*** Opening Given data ***

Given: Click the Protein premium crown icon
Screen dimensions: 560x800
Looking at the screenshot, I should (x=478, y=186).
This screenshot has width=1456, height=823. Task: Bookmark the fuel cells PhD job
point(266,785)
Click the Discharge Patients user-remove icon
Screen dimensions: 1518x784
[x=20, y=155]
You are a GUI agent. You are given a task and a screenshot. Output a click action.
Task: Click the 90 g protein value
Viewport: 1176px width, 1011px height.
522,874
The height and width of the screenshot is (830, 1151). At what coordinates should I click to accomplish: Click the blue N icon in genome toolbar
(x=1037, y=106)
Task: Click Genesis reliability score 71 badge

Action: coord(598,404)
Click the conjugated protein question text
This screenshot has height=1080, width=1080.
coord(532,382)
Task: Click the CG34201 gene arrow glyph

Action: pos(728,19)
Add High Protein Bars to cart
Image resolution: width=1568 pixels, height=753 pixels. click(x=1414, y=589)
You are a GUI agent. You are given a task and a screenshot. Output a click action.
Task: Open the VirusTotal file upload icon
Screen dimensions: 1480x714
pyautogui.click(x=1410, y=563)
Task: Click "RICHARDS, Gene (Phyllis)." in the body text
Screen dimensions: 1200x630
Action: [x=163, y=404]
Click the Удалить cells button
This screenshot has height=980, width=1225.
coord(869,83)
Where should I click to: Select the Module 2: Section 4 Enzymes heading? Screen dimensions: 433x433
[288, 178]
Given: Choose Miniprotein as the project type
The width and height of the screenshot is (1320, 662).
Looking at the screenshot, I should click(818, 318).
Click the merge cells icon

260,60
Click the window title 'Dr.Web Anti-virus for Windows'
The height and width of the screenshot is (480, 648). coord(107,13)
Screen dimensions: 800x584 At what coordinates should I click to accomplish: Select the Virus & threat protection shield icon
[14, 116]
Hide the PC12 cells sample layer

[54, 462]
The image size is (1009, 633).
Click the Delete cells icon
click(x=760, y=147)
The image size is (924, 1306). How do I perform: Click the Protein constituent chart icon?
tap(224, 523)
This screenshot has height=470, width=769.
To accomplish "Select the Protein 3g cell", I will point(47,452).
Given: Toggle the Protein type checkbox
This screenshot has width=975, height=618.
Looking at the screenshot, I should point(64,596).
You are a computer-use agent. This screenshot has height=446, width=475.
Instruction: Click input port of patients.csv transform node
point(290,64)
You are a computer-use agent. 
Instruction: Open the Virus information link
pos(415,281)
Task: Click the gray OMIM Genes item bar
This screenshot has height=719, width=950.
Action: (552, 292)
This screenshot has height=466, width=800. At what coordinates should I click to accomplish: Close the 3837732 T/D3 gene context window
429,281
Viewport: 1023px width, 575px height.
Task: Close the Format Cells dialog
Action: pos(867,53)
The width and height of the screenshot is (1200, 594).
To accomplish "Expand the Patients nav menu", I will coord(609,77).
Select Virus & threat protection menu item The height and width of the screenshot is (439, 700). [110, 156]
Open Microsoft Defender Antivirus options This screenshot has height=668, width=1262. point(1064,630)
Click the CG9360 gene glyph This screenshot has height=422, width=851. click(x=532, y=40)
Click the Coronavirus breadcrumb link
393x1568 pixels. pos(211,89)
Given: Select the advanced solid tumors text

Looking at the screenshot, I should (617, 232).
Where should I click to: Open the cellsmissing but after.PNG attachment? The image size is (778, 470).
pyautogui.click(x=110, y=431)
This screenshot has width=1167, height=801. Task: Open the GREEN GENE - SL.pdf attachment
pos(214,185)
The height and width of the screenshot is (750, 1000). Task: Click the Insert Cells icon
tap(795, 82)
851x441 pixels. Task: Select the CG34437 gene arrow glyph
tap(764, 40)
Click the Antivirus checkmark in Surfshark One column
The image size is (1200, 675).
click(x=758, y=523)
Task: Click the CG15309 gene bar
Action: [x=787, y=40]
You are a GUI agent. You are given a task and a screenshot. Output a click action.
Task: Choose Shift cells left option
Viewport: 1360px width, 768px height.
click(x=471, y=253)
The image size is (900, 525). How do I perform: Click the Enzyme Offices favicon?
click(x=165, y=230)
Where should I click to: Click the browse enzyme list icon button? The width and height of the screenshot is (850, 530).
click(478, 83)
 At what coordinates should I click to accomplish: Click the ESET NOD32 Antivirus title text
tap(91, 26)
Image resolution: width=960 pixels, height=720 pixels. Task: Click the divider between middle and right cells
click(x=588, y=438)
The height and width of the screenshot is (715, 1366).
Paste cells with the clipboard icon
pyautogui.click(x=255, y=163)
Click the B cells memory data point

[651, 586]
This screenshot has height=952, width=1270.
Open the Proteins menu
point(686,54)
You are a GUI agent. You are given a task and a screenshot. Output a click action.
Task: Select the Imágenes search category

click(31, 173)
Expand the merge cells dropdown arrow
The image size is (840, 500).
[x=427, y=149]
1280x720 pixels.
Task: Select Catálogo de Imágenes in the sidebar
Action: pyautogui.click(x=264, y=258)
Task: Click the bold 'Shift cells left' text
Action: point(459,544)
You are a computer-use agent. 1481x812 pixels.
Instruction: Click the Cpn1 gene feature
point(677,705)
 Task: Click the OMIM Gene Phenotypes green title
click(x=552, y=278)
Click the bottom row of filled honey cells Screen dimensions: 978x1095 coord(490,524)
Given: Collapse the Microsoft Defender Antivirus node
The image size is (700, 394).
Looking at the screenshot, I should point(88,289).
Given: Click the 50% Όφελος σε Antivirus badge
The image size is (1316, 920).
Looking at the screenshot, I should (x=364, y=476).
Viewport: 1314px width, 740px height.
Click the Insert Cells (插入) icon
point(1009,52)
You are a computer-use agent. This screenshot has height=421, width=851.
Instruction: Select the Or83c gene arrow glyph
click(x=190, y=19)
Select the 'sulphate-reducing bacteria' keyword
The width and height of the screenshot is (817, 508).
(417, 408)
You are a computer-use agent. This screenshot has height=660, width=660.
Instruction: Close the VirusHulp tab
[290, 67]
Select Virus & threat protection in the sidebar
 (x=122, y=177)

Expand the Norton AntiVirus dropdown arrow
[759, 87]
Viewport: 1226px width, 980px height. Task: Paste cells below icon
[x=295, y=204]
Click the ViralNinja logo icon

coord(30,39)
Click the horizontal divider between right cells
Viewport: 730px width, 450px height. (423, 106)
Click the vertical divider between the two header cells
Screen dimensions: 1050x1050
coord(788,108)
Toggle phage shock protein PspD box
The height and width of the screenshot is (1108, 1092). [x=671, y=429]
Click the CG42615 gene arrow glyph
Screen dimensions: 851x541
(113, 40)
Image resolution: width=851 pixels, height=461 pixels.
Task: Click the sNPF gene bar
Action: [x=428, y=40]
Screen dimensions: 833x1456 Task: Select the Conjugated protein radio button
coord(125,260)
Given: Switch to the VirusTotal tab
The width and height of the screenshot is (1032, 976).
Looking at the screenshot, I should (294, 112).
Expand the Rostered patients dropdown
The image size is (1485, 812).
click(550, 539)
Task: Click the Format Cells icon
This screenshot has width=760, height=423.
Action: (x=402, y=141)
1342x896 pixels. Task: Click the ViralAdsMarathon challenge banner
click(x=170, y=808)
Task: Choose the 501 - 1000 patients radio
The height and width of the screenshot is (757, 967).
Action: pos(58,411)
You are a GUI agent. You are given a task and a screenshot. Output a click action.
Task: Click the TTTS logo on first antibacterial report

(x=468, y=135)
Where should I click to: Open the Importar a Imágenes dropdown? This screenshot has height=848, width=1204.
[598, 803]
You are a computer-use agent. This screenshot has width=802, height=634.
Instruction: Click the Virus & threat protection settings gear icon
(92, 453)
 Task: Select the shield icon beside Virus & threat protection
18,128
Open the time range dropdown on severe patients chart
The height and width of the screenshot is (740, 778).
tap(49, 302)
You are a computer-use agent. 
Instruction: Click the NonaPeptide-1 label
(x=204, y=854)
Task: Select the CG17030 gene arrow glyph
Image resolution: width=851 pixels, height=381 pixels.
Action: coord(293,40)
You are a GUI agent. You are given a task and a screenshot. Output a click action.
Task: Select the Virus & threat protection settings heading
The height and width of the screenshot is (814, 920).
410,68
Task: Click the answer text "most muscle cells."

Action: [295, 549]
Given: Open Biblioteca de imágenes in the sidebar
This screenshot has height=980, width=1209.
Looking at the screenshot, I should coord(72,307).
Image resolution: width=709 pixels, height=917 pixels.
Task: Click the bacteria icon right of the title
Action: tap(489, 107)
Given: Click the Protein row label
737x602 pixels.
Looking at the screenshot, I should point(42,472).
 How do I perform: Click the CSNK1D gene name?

*** Closing Given data ***

-- Aim of the task --
What lines above hold the word "Microsoft"? List them all.

-- Answer to this exercise --
Open Microsoft Defender Antivirus options This screenshot has height=668, width=1262. point(1064,630)
Given: Collapse the Microsoft Defender Antivirus node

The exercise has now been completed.